--- Begin Data section ---
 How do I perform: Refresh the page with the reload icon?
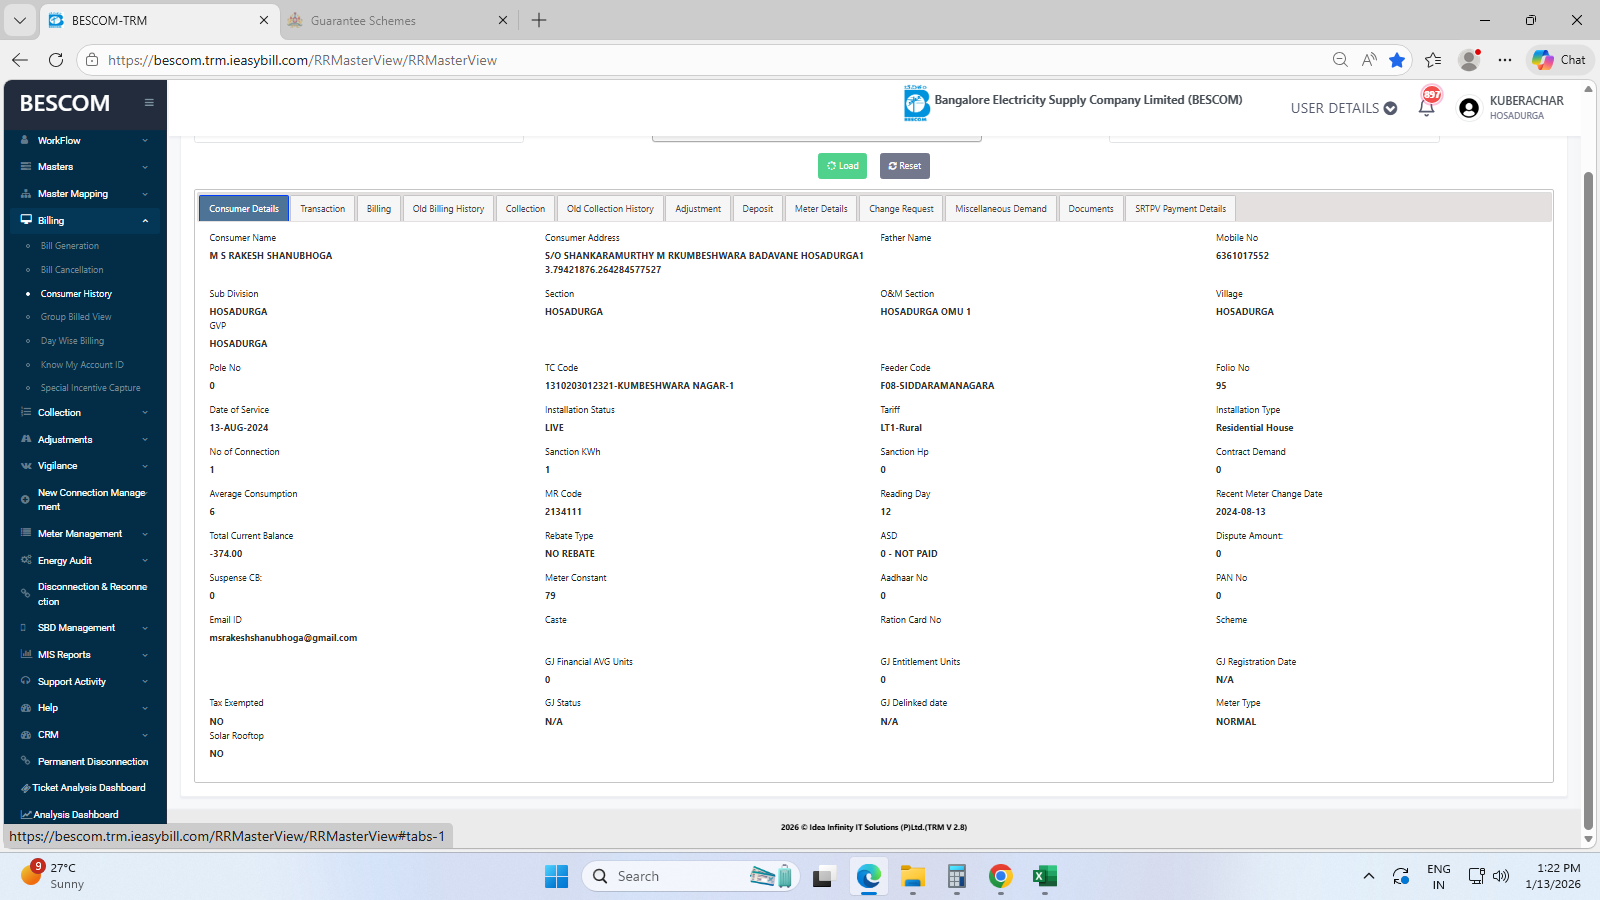pyautogui.click(x=56, y=60)
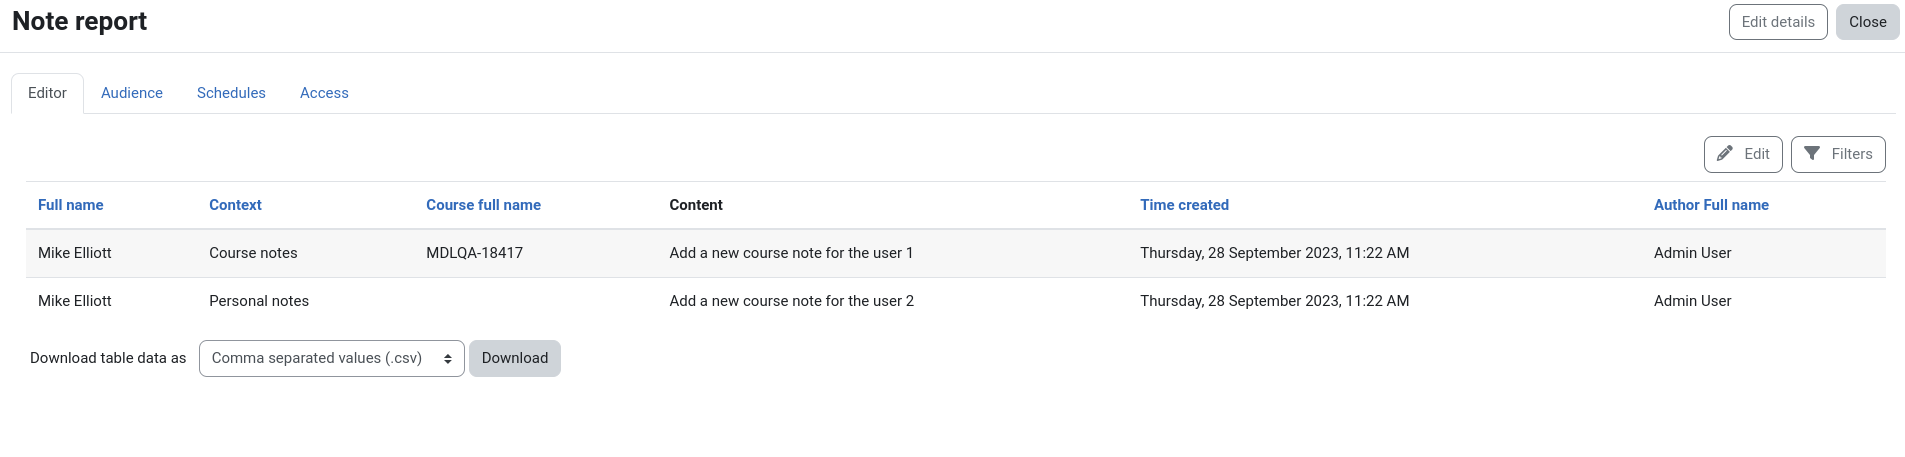
Task: Click the MDLQA-18417 course cell
Action: click(x=474, y=253)
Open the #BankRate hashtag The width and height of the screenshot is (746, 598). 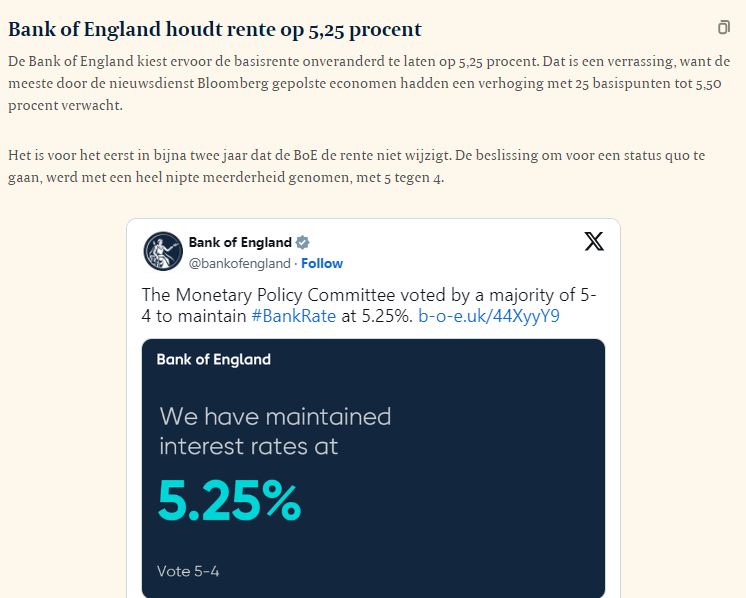(294, 316)
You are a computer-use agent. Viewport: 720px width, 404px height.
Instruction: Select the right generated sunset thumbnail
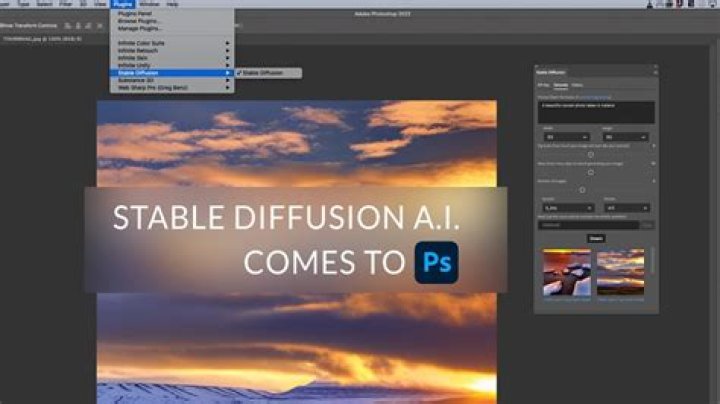pyautogui.click(x=620, y=272)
--- End Data section ---
> **Written request**
Starting with the line that contains "You are a computer-use" and continuing through the end of the listing, reproduce those lines verbatim, including both ends. Omit the pictures.

> **Response**
You are a computer-use agent. Viewport: 720px width, 404px height.
Instruction: Select the right generated sunset thumbnail
pyautogui.click(x=620, y=272)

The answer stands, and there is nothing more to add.